Inspector Mundi (Ben Chaplin) finds a note that tells him to meet with someone at a bar. At the bar, he finds Hugo (James Norton), who openly mocks him and it is revealed that Hugo and Mundi had an intimate encounter before that may have motivated Mary to leave him at the altar, which Mundi blames on alcohol. Doctor Cousens (Zackary Momoh) is led to a carriage, where he finds a wounded Maladie (Amy Manson), who asks him to use his powers to heal her, which he reluctantly agrees to do. Investigating the false flyers that lead to a location posing as the orphanage, Amalia and Lucy (Elizabeth Berrington) visit the fake orphanage to confront the housekeeper. Amalia is attacked by a masked man with a deformed face but she manages to kill him. Amalia then takes several pieces of evidence from the fake orphanage to bring to Lavinia (Olivia Williams) but instead of taking down the flyers, Amalia suggest keeping them so they can watch the fake orphanage.

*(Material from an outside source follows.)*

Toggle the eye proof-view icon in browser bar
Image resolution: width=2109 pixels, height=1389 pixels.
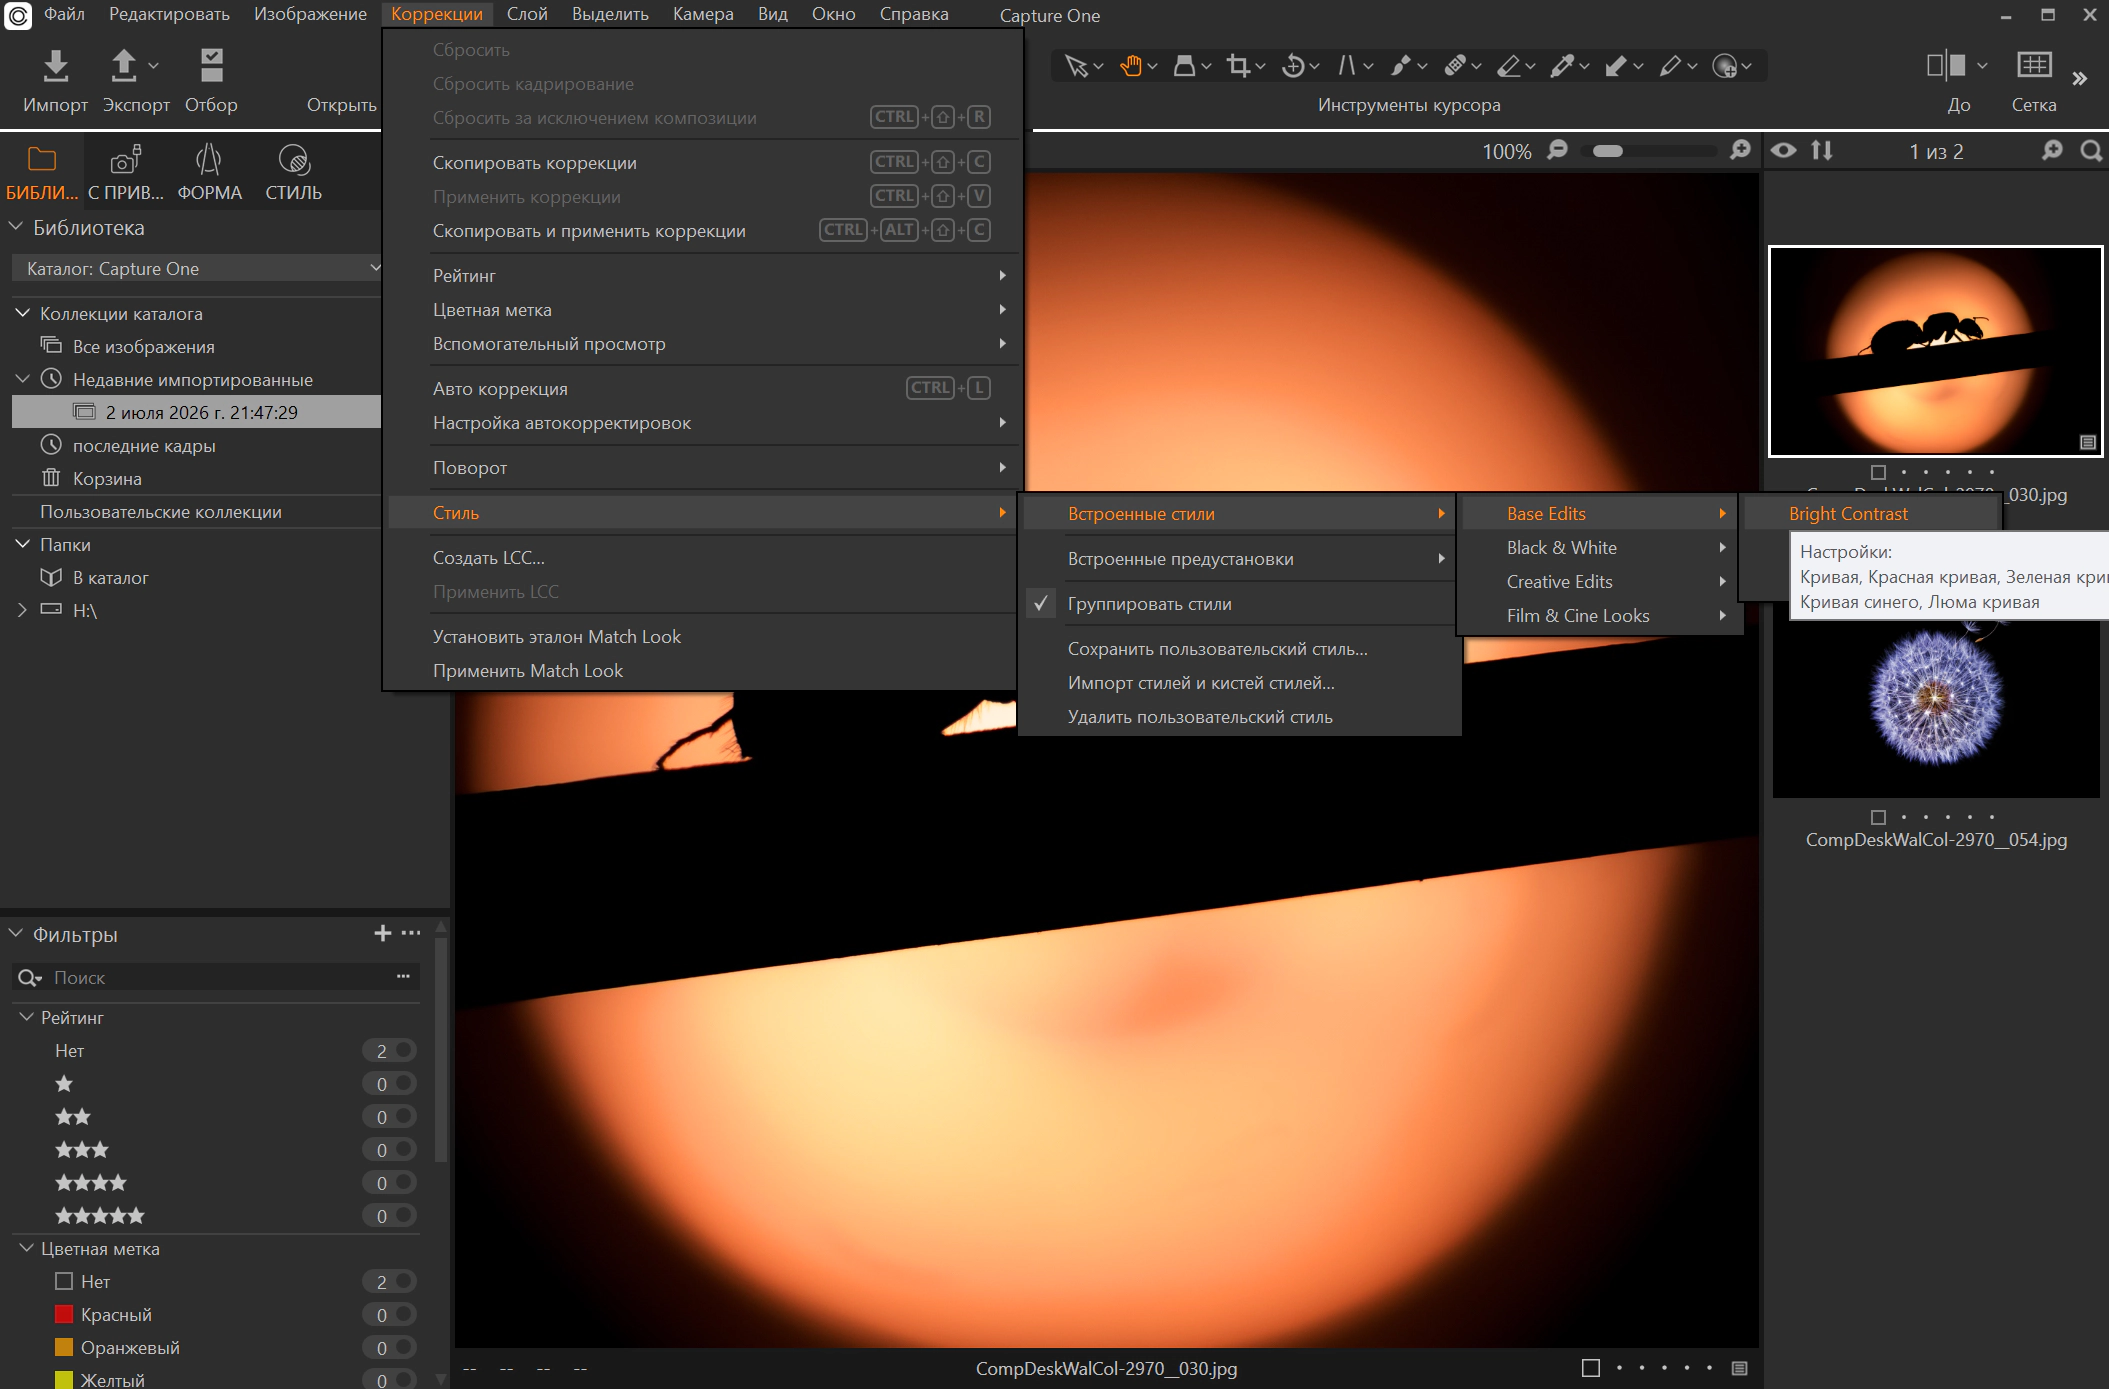click(1783, 151)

Lucy takes the captured housekeeper back for interrogation. Meanwhile, Mary invites Inspector Mundi to the orphanage to share her insecurities regarding her power and the orphanage while also seemingly confirms Hugo's deduction regarding their failed marriage. The interrogation of the fake orphanage's housekeeper bolsters Mary's resolve to use her power with Penance's amplifier. She asks for Inspector Mundi and everyone's attendance at the park, despite the fact that Mundi won't be able to hear her voice. On her way to the park, Amalia is thrown out of her carriage to the river next to the bridge. Odium (Martyn Ford), a Beggar King's henchman, is revealed to be a Touched by managing to walk on the water. He tries to kill her but she overpowers him and strangles him with chains to escape. In the park, Mary starts her singing, which manages to be sent to the whole city thanks to Penance's invention. However, she's shot multiple times by one of Maladie's followers. Mundi kills him in revenge but he's wounded in the shoulder. Mary then dies on Amalia's arms. That night, the women at the orphanage find Annie has arrived with several Touched that heard Mary's voice.

==Production==
===Development===
In March 2021, the episode's title was revealed as "Ignition" and it was announced that Kevin Lau had written the episode while David Semel had directed it. This reunited Semel with series creator Joss Whedon, having directed episodes for Buffy the Vampire Slayer and Angel.

===Filming===
For the scene in which Amalia fights in the river, Laura Donnelly said that "it was not easy but it was so much fun". The scene required one week of planning at a tank in Pinewood Studios. She mentioned how putting her clothes for the character helped ease the experience and made it more comfortable to shoot it.

==Reception==
===Ratings===
In its original American broadcast, "Ignition" was seen by an estimated 0.448 million household viewers and gained a 0.06 ratings share among adults aged 18–49, according to Nielsen Media Research. This was down from the previous episode, which was watched by 0.561 million and a 0.12 share in the 18-49 demo.

===Critical reviews===
Roxana Hadadi from The A.V. Club gave it a B and wrote, "This show is still swimming in exposition dumps, but at least this one was delivered thoughtfully by Donnelly, who manages to elevate every potentially corny element of Mrs. True's character." Amanda Whitting from Vulture gave it a 3 out 5 star rating and wrote, "Telephone lines are being run into private residences, like Lord Massen’s stately home, while elsewhere in London, Penance has invented an amplifier to extend the reach of Mary’s palliative lullaby. Information, often in short supply on The Nevers, is at once more immediate and more diffuse, a disturbing trend for characters who like to keep secrets. But this week, little by little, those secrets start to eke out." Richard Trenholm from CNET wrote, "Episode 3 of The Nevers has only got one thing on its mind. The fantasy series reveals steamy shenanigans and forbidden relationships among the cast of hot-blooded superheroes."